▶ [How to complete this task]
Nothing outside the range below should be printed. Output exactly the lines from the line with "Accueil (424, 63)" to the line with "My UCL (931, 25)", both included.

▶ [Extracted material]

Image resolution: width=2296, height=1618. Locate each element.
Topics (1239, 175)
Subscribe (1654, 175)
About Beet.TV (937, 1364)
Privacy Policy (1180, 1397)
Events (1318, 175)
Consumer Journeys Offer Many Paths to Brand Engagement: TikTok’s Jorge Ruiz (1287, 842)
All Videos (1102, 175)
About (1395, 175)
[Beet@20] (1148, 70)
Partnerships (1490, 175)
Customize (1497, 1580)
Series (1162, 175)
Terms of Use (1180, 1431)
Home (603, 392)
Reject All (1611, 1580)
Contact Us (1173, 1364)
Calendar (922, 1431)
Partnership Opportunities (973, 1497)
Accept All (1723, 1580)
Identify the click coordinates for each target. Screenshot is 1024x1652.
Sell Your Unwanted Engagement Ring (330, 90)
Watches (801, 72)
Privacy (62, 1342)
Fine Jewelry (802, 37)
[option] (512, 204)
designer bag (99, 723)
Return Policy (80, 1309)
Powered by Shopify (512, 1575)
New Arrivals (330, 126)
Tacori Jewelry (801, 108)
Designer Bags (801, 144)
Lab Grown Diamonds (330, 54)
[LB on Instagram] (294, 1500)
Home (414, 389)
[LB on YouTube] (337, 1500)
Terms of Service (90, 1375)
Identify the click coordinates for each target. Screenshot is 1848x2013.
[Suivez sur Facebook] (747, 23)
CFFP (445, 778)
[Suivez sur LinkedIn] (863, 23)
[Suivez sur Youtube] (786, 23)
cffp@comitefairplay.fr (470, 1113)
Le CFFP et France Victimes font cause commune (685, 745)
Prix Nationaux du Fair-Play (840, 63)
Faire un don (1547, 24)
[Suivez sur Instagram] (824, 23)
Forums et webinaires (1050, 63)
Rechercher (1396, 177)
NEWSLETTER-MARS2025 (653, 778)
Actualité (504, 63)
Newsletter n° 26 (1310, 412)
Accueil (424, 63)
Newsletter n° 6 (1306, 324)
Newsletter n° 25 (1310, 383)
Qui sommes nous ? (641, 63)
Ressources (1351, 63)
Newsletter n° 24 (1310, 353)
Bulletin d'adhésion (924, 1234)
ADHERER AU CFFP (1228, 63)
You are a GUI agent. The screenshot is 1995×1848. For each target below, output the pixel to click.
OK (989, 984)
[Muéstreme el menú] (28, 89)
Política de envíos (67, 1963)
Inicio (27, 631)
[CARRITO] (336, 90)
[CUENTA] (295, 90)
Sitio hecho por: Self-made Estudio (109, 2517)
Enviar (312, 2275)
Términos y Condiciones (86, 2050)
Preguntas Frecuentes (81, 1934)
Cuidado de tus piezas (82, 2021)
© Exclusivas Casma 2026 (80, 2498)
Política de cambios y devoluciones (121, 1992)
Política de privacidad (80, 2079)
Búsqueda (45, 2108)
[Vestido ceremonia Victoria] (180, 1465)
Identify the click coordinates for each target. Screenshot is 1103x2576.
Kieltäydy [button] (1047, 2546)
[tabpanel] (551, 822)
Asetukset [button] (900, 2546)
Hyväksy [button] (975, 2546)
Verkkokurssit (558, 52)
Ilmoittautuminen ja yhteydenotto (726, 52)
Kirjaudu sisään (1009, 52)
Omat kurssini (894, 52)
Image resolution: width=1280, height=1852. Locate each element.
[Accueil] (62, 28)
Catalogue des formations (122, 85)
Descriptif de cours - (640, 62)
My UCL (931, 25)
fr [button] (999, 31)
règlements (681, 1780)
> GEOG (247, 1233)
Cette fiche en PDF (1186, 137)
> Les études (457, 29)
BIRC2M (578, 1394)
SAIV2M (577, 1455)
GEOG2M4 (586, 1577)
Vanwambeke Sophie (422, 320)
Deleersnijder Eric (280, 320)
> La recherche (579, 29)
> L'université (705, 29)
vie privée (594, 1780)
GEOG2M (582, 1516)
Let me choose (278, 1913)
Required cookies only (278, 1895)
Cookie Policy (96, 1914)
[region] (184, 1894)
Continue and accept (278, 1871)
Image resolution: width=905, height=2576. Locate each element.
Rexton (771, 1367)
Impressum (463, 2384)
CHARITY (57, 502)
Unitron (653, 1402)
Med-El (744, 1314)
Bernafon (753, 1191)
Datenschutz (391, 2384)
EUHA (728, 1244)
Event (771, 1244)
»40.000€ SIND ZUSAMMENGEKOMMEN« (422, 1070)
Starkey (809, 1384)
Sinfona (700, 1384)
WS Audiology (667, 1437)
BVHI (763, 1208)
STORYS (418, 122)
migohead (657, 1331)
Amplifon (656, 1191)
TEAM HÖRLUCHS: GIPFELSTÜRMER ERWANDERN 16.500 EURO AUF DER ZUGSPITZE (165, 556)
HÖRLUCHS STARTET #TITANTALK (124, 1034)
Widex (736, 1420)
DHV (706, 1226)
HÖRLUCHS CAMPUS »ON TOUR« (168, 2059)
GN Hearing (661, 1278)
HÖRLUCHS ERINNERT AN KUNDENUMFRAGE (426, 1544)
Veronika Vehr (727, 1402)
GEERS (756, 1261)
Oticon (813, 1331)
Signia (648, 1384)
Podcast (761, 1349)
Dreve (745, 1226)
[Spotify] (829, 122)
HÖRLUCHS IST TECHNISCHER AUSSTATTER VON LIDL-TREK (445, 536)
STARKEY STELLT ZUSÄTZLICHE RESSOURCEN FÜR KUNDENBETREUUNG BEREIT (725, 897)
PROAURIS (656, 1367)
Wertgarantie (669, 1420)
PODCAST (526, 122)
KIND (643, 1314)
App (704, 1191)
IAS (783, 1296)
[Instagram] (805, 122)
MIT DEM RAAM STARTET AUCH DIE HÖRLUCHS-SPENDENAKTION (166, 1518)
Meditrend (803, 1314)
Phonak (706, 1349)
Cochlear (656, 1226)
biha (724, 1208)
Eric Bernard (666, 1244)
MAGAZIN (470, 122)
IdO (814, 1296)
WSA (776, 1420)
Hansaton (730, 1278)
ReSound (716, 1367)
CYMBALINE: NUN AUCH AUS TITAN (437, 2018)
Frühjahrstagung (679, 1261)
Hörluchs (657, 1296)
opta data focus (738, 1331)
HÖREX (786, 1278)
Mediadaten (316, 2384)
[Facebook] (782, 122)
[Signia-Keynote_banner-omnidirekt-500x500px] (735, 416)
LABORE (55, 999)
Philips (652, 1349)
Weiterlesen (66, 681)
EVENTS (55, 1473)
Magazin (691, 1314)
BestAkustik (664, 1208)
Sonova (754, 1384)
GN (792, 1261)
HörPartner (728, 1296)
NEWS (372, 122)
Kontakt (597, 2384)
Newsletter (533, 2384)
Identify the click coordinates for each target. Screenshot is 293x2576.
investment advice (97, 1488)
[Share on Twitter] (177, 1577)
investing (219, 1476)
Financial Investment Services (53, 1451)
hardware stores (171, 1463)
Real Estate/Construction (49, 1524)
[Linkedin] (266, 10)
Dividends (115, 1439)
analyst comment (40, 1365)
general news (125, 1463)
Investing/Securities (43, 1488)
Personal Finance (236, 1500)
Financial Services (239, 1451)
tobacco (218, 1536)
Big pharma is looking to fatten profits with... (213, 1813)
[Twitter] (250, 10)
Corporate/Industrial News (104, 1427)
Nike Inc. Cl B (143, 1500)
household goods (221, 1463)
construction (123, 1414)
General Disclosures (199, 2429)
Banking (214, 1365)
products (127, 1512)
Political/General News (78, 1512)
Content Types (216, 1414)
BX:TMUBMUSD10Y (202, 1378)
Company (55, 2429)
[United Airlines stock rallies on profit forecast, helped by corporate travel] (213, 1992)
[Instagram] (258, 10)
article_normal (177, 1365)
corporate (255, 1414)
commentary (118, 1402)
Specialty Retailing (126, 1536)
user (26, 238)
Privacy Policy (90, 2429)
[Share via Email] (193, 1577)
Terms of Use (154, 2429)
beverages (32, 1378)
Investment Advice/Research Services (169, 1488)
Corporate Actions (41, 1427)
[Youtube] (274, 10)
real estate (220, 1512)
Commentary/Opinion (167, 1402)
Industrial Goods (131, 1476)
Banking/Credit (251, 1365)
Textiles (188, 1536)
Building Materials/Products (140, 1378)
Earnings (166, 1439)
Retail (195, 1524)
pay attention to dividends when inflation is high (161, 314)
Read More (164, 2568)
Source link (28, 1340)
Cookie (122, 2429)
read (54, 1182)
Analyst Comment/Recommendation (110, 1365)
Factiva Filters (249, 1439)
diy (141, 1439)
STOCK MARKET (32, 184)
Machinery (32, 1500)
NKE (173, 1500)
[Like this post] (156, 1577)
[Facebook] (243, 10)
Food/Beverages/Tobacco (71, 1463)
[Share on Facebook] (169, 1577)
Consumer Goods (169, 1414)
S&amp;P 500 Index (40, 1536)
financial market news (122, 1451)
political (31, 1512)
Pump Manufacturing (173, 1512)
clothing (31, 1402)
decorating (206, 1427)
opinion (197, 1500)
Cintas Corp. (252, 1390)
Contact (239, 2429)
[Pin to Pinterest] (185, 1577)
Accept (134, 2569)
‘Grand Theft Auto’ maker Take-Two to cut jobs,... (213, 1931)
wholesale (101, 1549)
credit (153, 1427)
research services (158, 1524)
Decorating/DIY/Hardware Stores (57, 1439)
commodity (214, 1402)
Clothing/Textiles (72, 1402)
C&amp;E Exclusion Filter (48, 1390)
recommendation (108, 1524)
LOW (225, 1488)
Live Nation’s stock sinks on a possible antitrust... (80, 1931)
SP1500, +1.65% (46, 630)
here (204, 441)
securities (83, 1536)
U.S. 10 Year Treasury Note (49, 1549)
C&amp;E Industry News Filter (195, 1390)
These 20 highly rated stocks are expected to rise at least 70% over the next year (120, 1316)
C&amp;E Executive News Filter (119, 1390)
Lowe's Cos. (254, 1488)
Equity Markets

▶ [Task output]
Accueil (424, 63)
Newsletter n° 6 (1306, 324)
Newsletter n° 25 (1310, 383)
Qui sommes nous ? (641, 63)
Ressources (1351, 63)
Newsletter n° 24 (1310, 353)
Bulletin d'adhésion (924, 1234)
ADHERER AU CFFP (1228, 63)
You are a GUI agent. The screenshot is 1995×1848. For each target below, output the pixel to click.
OK (989, 984)
[Muéstreme el menú] (28, 89)
Política de envíos (67, 1963)
Inicio (27, 631)
[CARRITO] (336, 90)
[CUENTA] (295, 90)
Sitio hecho por: Self-made Estudio (109, 2517)
Enviar (312, 2275)
Términos y Condiciones (86, 2050)
Preguntas Frecuentes (81, 1934)
Cuidado de tus piezas (82, 2021)
© Exclusivas Casma 2026 (80, 2498)
Política de cambios y devoluciones (121, 1992)
Política de privacidad (80, 2079)
Búsqueda (45, 2108)
[Vestido ceremonia Victoria] (180, 1465)
Identify the click coordinates for each target. Screenshot is 1103x2576.
Kieltäydy [button] (1047, 2546)
[tabpanel] (551, 822)
Asetukset [button] (900, 2546)
Hyväksy [button] (975, 2546)
Verkkokurssit (558, 52)
Ilmoittautuminen ja yhteydenotto (726, 52)
Kirjaudu sisään (1009, 52)
Omat kurssini (894, 52)
Image resolution: width=1280, height=1852. Locate each element.
[Accueil] (62, 28)
Catalogue des formations (122, 85)
Descriptif de cours - (640, 62)
My UCL (931, 25)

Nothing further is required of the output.